Reuters gave observers a peek behind the scenes on Tuesday, reporting that HP had recently taken a run at Tibco. The talks broke down about two weeks ago, according to two unidentified sources cited by Reuters and said to be close to the talks.
HP and Tibco told InformationWeek they couldn't comment on the report (which one HP executive described as "rumor and speculation"). But the very mention of Tibco as a target speaks volumes about the kind of software HP is after. Tibco would quickly give HP enterprise-grade integration software used by big financial institutions including Citibank Asia, big airlines including Delta and Air France, and big energy and utility companies including ChevronTexaco.

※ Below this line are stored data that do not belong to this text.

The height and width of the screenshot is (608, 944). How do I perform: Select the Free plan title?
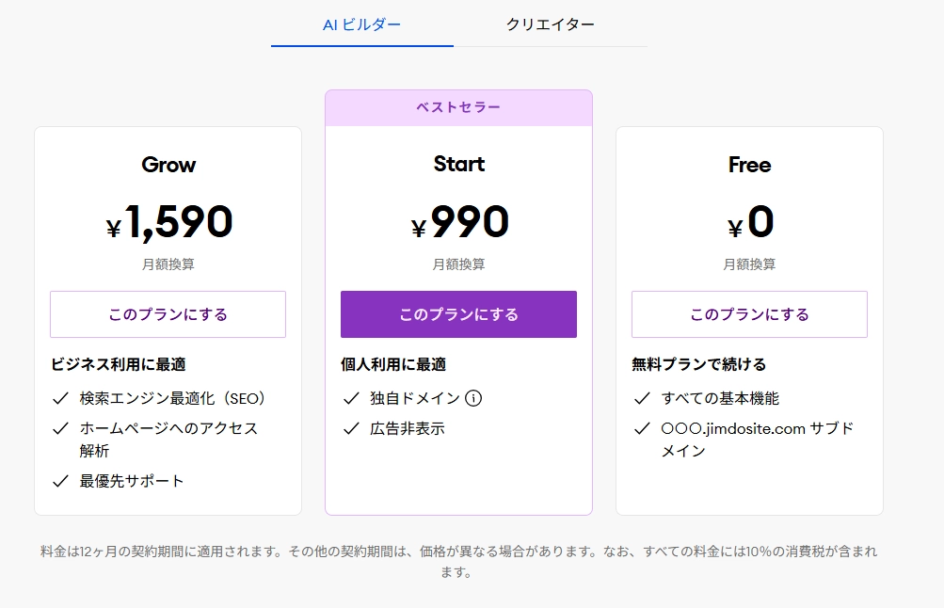[x=748, y=165]
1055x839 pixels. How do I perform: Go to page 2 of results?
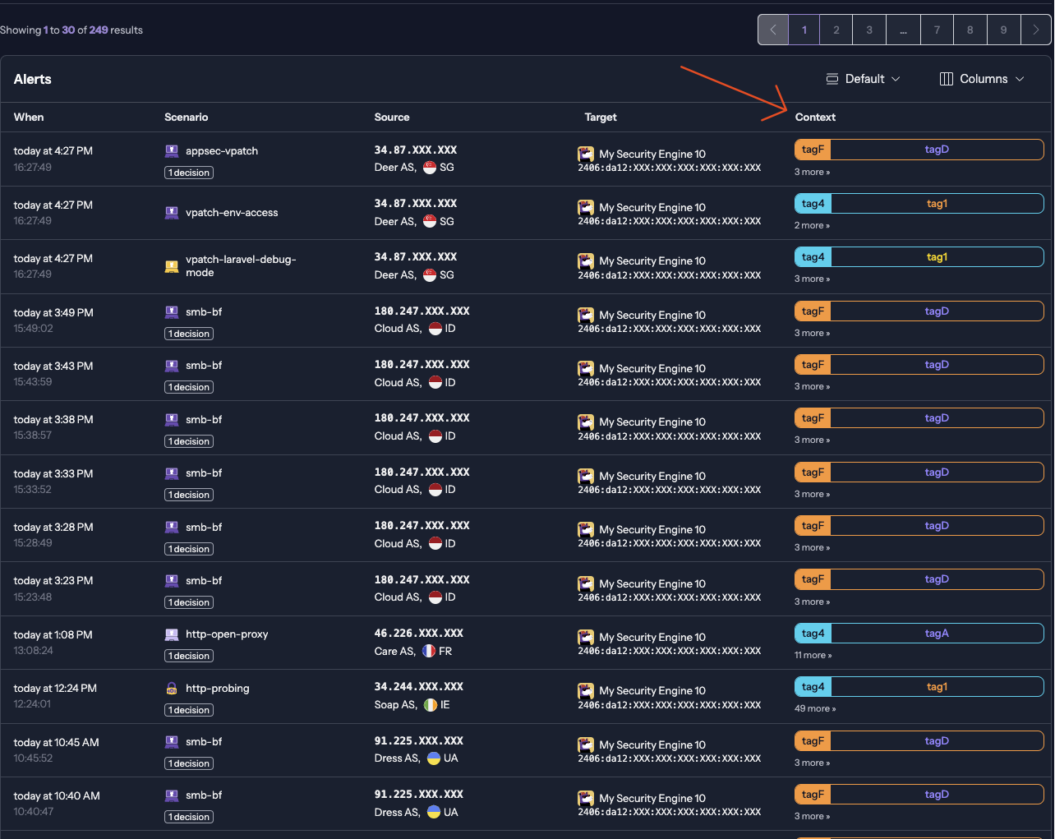click(836, 30)
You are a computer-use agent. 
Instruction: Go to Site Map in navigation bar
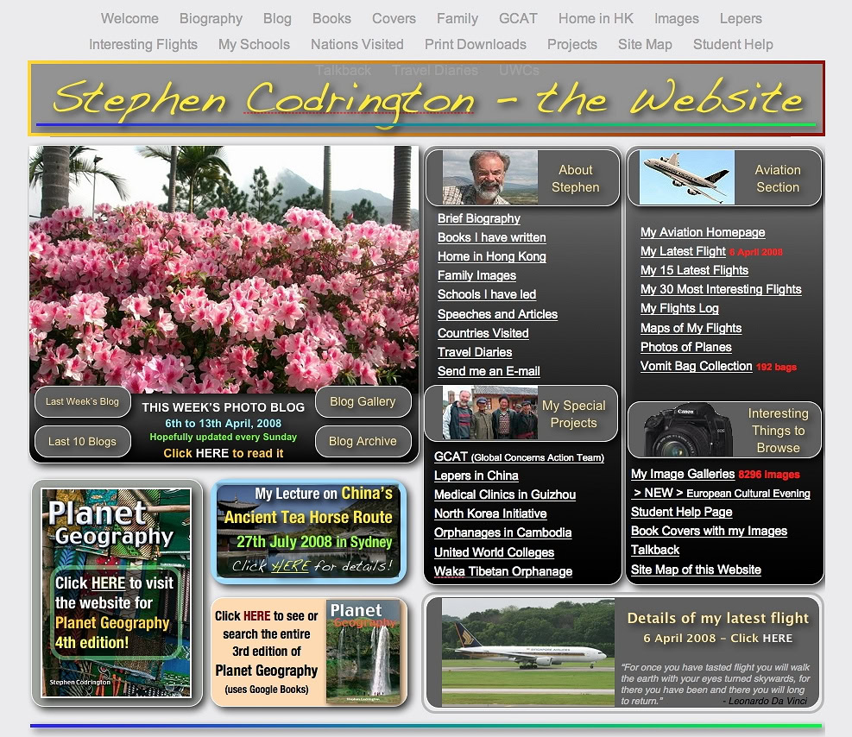click(x=645, y=44)
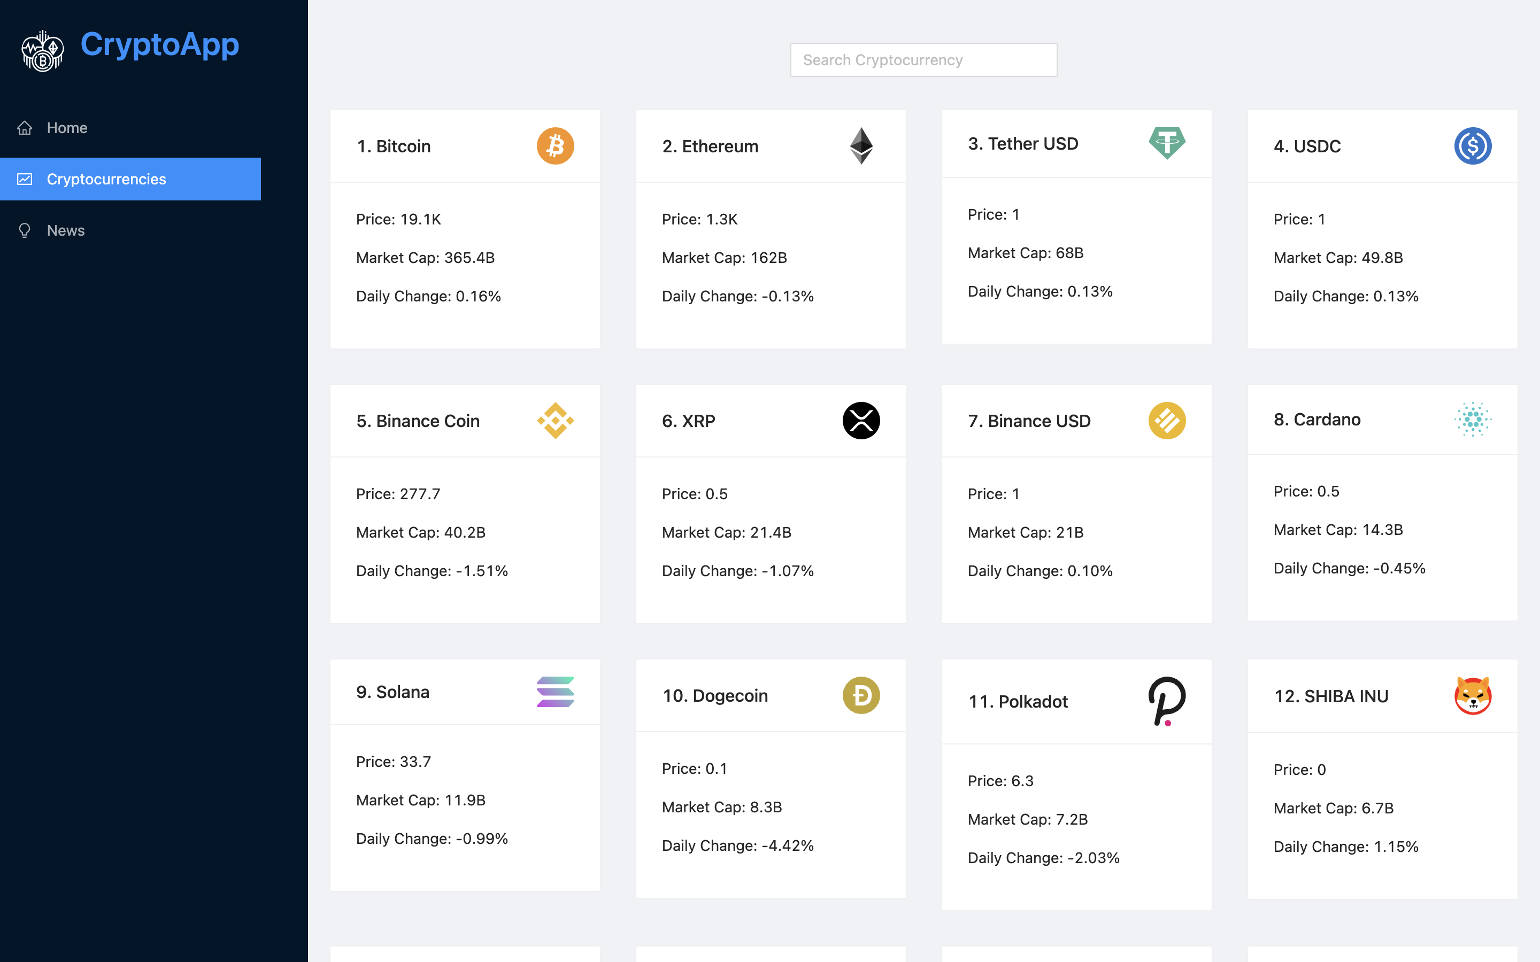Navigate to Home
This screenshot has height=962, width=1540.
67,128

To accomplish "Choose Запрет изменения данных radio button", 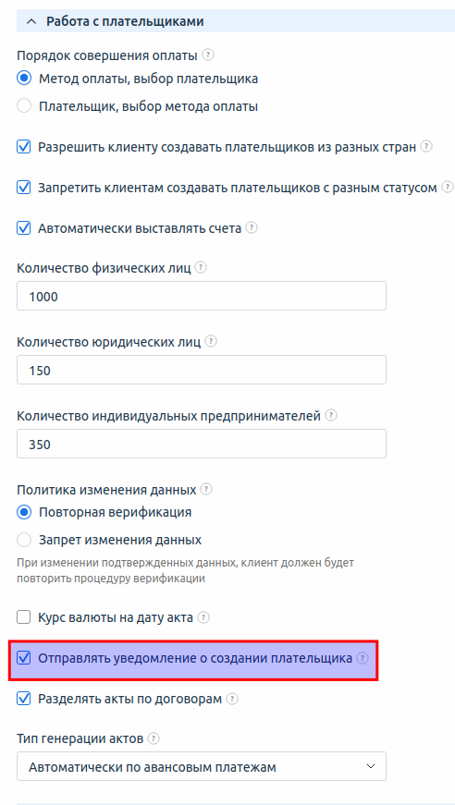I will click(24, 540).
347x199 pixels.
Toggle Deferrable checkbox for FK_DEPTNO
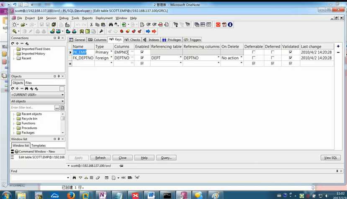[x=254, y=58]
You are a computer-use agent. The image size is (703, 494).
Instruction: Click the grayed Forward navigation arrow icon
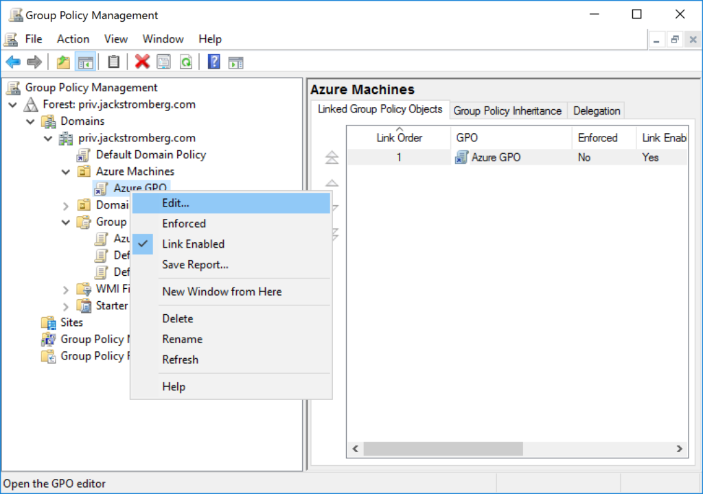click(33, 62)
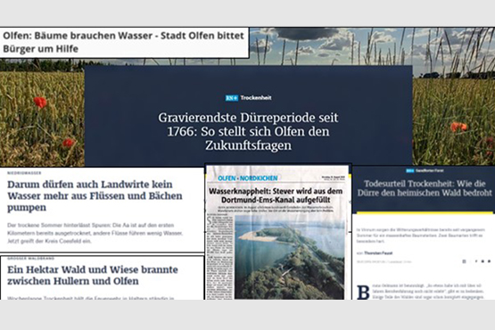Select the Trockenheit category label

point(256,98)
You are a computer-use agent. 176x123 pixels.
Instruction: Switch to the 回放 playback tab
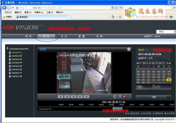46,36
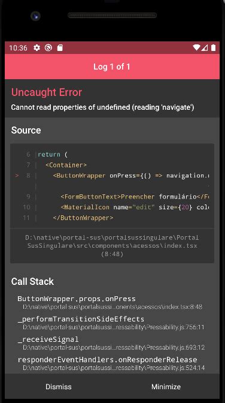Click the red arrow marker at line 8
The width and height of the screenshot is (225, 403).
(x=17, y=176)
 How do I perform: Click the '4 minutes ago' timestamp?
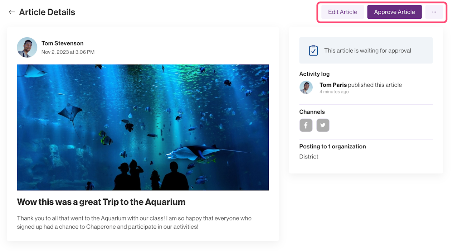pos(334,92)
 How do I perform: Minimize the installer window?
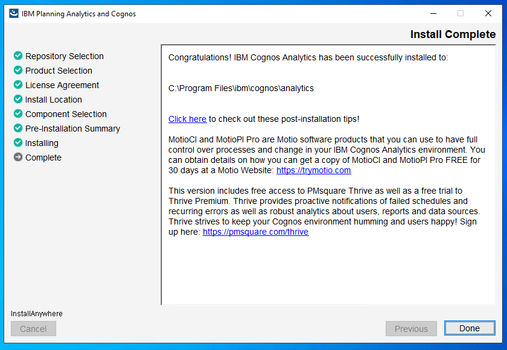pos(433,13)
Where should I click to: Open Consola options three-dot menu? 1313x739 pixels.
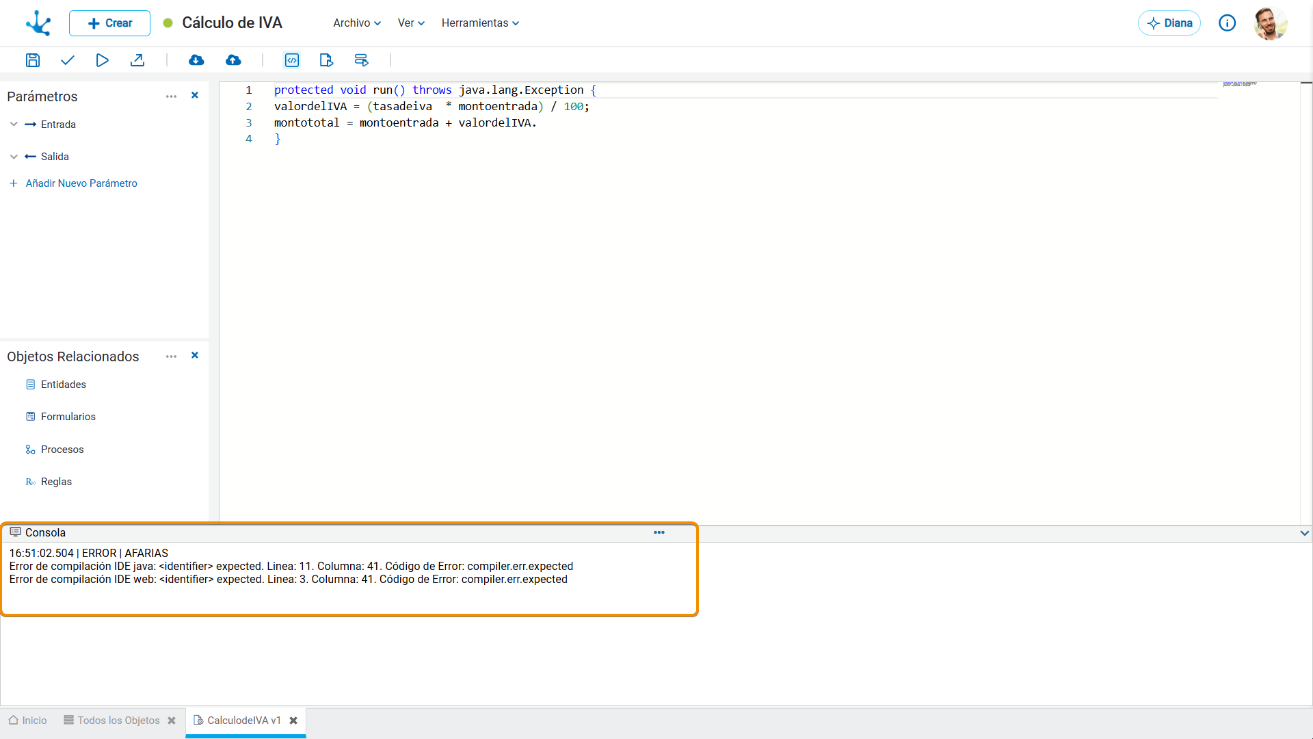point(659,532)
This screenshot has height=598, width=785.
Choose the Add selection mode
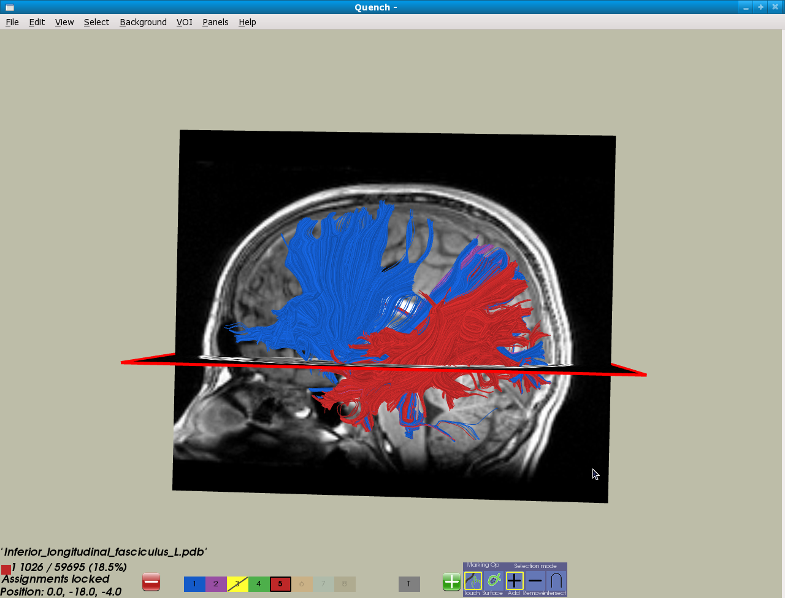(515, 581)
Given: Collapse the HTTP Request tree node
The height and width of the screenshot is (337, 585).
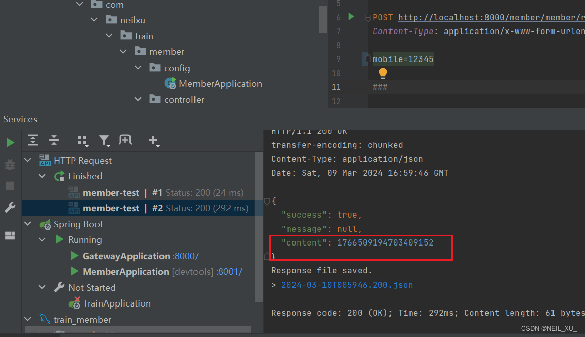Looking at the screenshot, I should [28, 160].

Tibco has been an HP partner for integration and services-oriented architecture software for more than a decade. Tibco favors HP's hardware platforms, particularly for Unix-based deployments of its software. Tibco product lines involved in the partnership include ActiveMatrix system integration, composite application development, and governance software; iProcess Suite business process management and optimization software; and Collaborative Information Manager master data management software.
A deal with Tibco would have helped HP compete with IBM, the company Tibco always identifies as its biggest competitor. Despite Tibco's comparatively small size -- $754 million in revenue in 2010 versus just under $100 billion for IBM over the same period -- the company has managed to grow consistently and profitably. Oracle is also a Tibco competitor, though that rivalry isn't as strong as Tibco's with IBM.
With Tibco, HP would have answers it lacks to various IBM WebSphere middleware and InfoSphere information management products. Tibco also has high-performance event-processing technology widely used by financial trading firms, and it acquired analytics and data visualization player Spotfire in 2007. There, too, HP can't offer alternatives.
If HP is now shopping for other companies, as Reuters' report suggests, Software AG and Progress Software are both potential targets, given their integration, SOA infrastructure, and business process management software. Software AG is larger than Tibco, with about $1.4 billion in revenue last year. Progress is smaller, at $529 million in 2010 revenue.
Tibco's event-processing and analytics technology might have complicated HP's relationship with SAP, which competes with Tibco on two fronts: SAP's Sybase unit has capital markets customers that use Sybase Aleri event processing technologies; and SAP BusinessObjects and Tibco Spotfire both offer in-memory analytics and data visualization.
As HP recently demonstrated with its plan to add the WebOS operating system to PCs and mobile devices, the company doesn't appear to be too worried about a little coopetition with partners. HP’s WebOS move is surely a thorn in the side of Microsoft.
If a takeover deal with Tibco was nixed, it was likely a matter of money rather than competitive concerns. Having founded the company in 1997, Vivek Ranadivé, Tibco's respected chairman and CEO, would surely not give it up at a bargain price.
If HP's aim is to throw its weight around in enterprise software, it's inevitable that it will start bumping into friends and foes alike.